**Problem details:** Reproduce all of the data that follows, character for character.

----- Data in this exercise -----

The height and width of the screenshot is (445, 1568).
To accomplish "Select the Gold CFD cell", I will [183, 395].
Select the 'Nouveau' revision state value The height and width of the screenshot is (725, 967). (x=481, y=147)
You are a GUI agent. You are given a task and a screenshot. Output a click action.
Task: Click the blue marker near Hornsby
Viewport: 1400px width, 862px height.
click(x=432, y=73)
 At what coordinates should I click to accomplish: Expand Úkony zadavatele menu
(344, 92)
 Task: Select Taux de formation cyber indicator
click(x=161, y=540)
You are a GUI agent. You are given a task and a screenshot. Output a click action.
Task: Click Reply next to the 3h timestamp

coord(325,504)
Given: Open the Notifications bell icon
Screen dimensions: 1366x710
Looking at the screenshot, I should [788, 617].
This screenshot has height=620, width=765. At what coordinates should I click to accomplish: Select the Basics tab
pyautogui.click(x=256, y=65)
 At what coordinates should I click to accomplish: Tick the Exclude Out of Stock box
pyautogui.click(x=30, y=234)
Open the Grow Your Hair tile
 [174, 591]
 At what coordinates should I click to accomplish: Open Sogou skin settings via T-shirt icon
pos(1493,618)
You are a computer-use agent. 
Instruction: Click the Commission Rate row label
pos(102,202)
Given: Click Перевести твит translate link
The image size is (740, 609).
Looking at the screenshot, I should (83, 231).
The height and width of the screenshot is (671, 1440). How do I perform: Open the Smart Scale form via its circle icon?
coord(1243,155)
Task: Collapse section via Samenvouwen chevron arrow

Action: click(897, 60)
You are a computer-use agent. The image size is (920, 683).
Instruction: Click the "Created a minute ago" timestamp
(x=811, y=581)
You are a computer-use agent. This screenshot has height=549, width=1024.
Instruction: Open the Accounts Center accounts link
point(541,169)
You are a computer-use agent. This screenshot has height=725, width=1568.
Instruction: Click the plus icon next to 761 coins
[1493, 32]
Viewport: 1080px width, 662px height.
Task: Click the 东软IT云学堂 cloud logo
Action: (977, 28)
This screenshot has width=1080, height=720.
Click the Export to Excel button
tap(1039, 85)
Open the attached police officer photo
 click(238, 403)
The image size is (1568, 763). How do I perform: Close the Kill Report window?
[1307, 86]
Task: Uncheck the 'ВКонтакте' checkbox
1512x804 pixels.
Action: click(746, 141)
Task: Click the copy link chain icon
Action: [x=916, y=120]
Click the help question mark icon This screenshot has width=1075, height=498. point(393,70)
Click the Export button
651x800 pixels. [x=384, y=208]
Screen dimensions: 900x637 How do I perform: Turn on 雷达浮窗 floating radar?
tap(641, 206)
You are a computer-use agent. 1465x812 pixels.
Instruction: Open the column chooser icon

-----

**Result of the exercise:**
The height and width of the screenshot is (445, 1568).
To accomplish "Select the Gold CFD cell", I will [183, 395].
Select the 'Nouveau' revision state value The height and width of the screenshot is (725, 967). (x=481, y=147)
You are a GUI agent. You are given a task and a screenshot. Output a click action.
Task: Click the blue marker near Hornsby
Viewport: 1400px width, 862px height.
click(x=432, y=73)
 At what coordinates should I click to accomplish: Expand Úkony zadavatele menu
(344, 92)
 Task: Select Taux de formation cyber indicator
click(x=161, y=540)
You are a GUI agent. You are given a task and a screenshot. Output a click action.
Task: Click Reply next to the 3h timestamp

coord(325,504)
Given: Open the Notifications bell icon
Screen dimensions: 1366x710
Looking at the screenshot, I should [788, 617].
This screenshot has height=620, width=765. At what coordinates should I click to accomplish: Select the Basics tab
pyautogui.click(x=256, y=65)
 At what coordinates should I click to accomplish: Tick the Exclude Out of Stock box
pyautogui.click(x=30, y=234)
Open the Grow Your Hair tile
 [174, 591]
 At what coordinates should I click to accomplish: Open Sogou skin settings via T-shirt icon
pos(1493,618)
You are a computer-use agent. 
Instruction: Click the Commission Rate row label
pos(102,202)
Given: Click Перевести твит translate link
The image size is (740, 609).
Looking at the screenshot, I should (83, 231).
The height and width of the screenshot is (671, 1440). How do I perform: Open the Smart Scale form via its circle icon?
coord(1243,155)
Task: Collapse section via Samenvouwen chevron arrow

Action: click(897, 60)
You are a computer-use agent. The image size is (920, 683).
Instruction: Click the "Created a minute ago" timestamp
(x=811, y=581)
You are a computer-use agent. This screenshot has height=549, width=1024.
Instruction: Open the Accounts Center accounts link
point(541,169)
You are a computer-use agent. This screenshot has height=725, width=1568.
Instruction: Click the plus icon next to 761 coins
[1493, 32]
Viewport: 1080px width, 662px height.
Task: Click the 东软IT云学堂 cloud logo
Action: (977, 28)
This screenshot has width=1080, height=720.
Click the Export to Excel button
tap(1039, 85)
Open the attached police officer photo
 click(238, 403)
The image size is (1568, 763). How do I perform: Close the Kill Report window?
[1307, 86]
Task: Uncheck the 'ВКонтакте' checkbox
1512x804 pixels.
Action: click(746, 141)
Task: Click the copy link chain icon
Action: [x=916, y=120]
Click the help question mark icon This screenshot has width=1075, height=498. point(393,70)
Click the Export button
651x800 pixels. [x=384, y=208]
Screen dimensions: 900x637 How do I perform: Turn on 雷达浮窗 floating radar?
tap(641, 206)
You are a computer-use agent. 1465x812 pixels.
Instruction: Open the column chooser icon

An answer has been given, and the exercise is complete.